Medicare Compliance & Reimbursement

Reimbursement:

HHAs On MedPAC's Chopping Block

Advisory body favors cuts due to high HHA profit margins.

The fight will be on in Congress next year over Medicaids home health agency payment rates.

The Medicare Payment Advisory Commission is considering which of two recommendations it wants to give Congress in its March report.

Bad: The influential advisory body to Congress may recommend another rate freeze for 2010, it said in a Dec. 4 meeting. That draft recommendation is based on the average 12.2 percent profit margin it projects for HHAs in 2009.

Worse: Or MedPAC may go a step further and recommend no inflation update plus a 5 percent cut. That would be a 7.71 percent cut added with the case-mix creep reduction already slated for that year, or a more-than-10 percent cut from what rates would be if the market basket inflation factor were allowed to go through.

MedPAC staff has definitely set the stage for a heated contest on what MedPAC should ultimately recommend, notes the National Association for Home Care & Hospice. Further, they have fired the first salvo in the 2009 legislative battle for home care.

MedPACs analysis underlying the recommendations is seriously flawed, NAHC contends. Nearly 35 percent of HHAs today have negative margins, and another 5 percent reduction would put more than half of agencies in the red.

Commissioner Rhetoric Escalates

Part of MedPACs concern rises from the industrys significant growth. While HHA numbers still havent reached the 1997 peak, the number of agencies has increased more than 30 percent from 2003 to 2008 with nearly 9,700 providers, MedPAC staffer Evan Christman pointed out.

And from 2003 to 2007, the number of home health users increased 16 percent to 3.1 million. In 2007, 8.9 percent of Medicare fee-for-service beneficiaries used home health as opposed to 7.6 percent in 2003, Christman said.

Therapy use surges: Some types of services have risen more than others. Therapy-intensive episodes rose from 0.9 percent of all episodes in 2002 to 1.6 percent in 2007 -- nearly 12 percent.

Utilization is one big reason for the agencys perceived overly generous payment rates. The Centers for Medicare & Medicaid Services based its prospective payment system rates on historical data that showed 31.6 visits per episode time, Christman said. But in reality, HHAs now furnish an average of 22 visits per episode.

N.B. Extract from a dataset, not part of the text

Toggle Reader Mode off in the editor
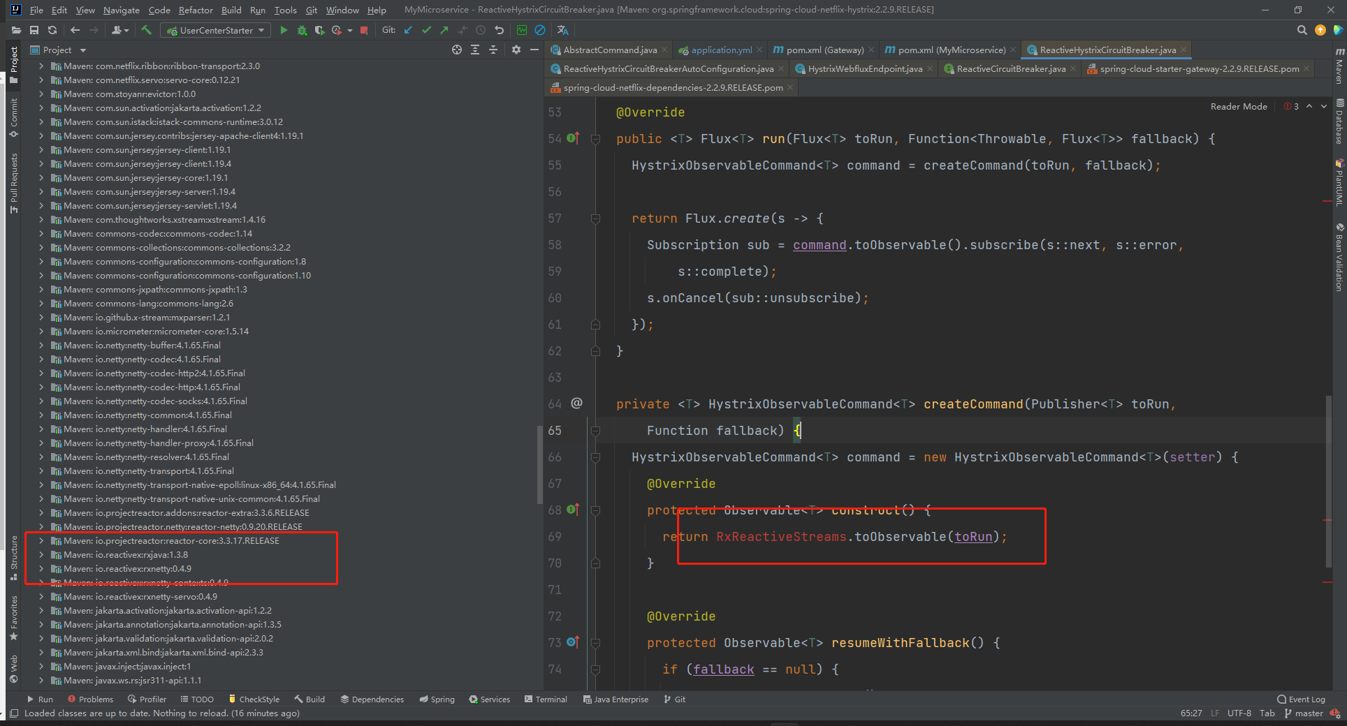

MedPAC contends that a rate freeze, which would strip up to $750 million from HHA payments in 2010, would have no adverse impact on beneficiaries or providers willingness to deliver care.

The commission doesnt make that claim about a 5 percent cut, which would cut up to $5 billion in 2010. But some commissioners see the reduction -- or an even bigger one -- as sorely necessary in light of the continued double-digit profit margins and widely reported fraud and abuse in places like Houston, Los Angeles, and Miami.

Threat: If the industry doesnt take care of itself, then maybe we should, declared commissioner George Miller, who heads up hospital chain Catholic Health Partners in Springfield, Ohio. That will send a lesson because these margins are just ungodly, quite frankly.

Commissioners shouldnt think of zero as the absolute lowest one can go, urged commissioner Jack Ebeler, a former Health and Human Services staffer and current consultant. Cuts can be necessary, Ebeler said.

Cooler heads: While a number of commissioners seemed thirsty for HHA budget blood, others pointed out the problem of across-the-board cuts when margins range so widely. In 2007, the average profit margin for an agency at the 25th percentile is 3.1 percent while the average at the 75th percentile is 26.3 percent, Christman noted.

The gap is about 20 percent greater than that for skilled nursing facilities, pointed out commissioner Mitra Behroozi, head of 1199SEIU Benefit and Pension Funds and an attorney. You dont want to hurt the ones who may be at low margins but doing the right things, Behroozi said in the meeting.

There is concern about pulling a number arbitrarily out of the air, added commissioner Arnold Milstein of employer health care purchasing coalition Pacific Business Group on Health.

Timeline: Commissioners will vote on a recommendation in their January meeting and will include the measure in MedPACs annual March report to Congress.